Dr Julian Lewis: Does the Home Secretary accept that if he were coming to the House at the height of a major terrorist campaign and recommending a compulsory identity card for the security of the community, his proposal would be seriously considered on both sides of the House? However, he is now trying to sell as a convenience card something that seeks to combine the functions of several separate existing cards but may well incorporate technology that would allow an indefinite number of functions to be added in future. Does he not realise that, in doubting his proposals, we face the old problem of capability versus intentions? He has stated his honourable intentions, but surely he should realise that people are worried about the capability of what he proposes to be indefinitely extended?
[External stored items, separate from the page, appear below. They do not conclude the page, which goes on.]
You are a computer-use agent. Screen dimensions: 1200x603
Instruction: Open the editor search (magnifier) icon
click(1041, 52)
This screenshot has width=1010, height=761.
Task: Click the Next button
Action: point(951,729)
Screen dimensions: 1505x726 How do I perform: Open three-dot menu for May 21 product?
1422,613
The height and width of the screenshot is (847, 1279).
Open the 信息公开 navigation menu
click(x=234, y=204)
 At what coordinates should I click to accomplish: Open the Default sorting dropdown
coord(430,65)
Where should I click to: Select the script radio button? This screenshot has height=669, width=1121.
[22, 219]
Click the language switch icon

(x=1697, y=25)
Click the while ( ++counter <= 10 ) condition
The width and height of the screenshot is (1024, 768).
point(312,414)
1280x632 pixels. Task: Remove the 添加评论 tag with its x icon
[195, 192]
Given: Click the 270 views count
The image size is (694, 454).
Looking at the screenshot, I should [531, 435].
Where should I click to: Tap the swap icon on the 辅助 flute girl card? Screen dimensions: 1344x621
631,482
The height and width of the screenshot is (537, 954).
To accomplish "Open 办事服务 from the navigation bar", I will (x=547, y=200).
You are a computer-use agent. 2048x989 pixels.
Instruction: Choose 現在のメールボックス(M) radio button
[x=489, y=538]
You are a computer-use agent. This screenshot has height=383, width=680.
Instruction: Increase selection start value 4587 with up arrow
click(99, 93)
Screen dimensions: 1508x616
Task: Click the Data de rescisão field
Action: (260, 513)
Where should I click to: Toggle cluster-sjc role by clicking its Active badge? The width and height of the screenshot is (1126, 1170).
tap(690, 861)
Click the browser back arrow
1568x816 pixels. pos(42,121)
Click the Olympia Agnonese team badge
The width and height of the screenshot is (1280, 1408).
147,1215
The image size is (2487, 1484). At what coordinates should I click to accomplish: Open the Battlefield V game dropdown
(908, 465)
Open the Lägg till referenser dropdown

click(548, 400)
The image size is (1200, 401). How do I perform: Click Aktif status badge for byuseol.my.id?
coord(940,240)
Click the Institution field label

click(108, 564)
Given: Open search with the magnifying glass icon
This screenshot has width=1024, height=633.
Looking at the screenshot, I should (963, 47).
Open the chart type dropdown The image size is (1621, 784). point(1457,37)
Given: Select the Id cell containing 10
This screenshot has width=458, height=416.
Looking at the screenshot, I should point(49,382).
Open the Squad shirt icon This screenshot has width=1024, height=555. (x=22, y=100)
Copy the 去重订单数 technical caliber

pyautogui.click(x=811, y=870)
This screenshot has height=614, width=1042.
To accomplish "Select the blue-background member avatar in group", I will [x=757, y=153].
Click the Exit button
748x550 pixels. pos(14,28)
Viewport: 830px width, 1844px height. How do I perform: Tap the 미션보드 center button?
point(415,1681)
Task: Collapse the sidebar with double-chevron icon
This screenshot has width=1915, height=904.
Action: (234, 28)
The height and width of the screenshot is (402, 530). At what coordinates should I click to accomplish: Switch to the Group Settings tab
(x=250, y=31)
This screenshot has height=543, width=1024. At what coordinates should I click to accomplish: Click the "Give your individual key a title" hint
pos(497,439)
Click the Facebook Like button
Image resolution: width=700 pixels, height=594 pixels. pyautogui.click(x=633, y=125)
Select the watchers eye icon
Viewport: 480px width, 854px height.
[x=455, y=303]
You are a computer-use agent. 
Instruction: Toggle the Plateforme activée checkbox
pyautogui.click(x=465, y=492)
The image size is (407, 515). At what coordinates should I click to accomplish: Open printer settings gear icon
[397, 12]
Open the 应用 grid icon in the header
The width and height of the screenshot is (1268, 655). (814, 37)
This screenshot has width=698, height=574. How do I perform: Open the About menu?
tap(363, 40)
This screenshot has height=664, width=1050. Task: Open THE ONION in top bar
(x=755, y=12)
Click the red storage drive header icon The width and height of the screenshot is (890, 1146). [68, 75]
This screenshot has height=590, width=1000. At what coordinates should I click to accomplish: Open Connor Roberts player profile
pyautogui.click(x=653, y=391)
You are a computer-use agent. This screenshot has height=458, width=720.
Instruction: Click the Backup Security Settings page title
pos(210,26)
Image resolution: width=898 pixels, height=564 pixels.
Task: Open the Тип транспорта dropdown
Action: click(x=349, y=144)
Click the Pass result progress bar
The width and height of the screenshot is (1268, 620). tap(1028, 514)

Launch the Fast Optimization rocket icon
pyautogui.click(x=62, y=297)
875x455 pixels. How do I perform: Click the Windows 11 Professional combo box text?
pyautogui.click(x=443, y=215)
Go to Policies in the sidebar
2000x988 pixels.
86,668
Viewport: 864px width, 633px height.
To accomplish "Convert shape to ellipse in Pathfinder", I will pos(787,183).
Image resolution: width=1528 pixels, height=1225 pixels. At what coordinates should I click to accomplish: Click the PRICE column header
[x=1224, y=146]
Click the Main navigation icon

[David Blunkett: I do not even take offence at the idea of impugning my intentions; I simply say that there is much greater security in ensuring that Parliament's will is enforced under my proposals than there is in the smart card technology that already exists and is used by private enterprise. There is a two-way street in relation to privacy and avoiding intrusion, and it does not simply depend on protection from the state.
The hon. Gentleman's first question was about why I did not introduce such a proposal in the aftermath of the events of 11 September. I reject the suggestion that we would have been able to deal with such a proposal intelligently and thoughtfully. It would have been seen, quite rightly, as a railroad and as something introduced on the back of a terrible tragedy, and it would have been irrational. That is why I rejected such a notion on the "Today" programme three times within a fortnight of 11 September. We must consider the issue coldly in the light of day – either it is worth having in 10, 15 or 20 years time, or it is not worth having at all.]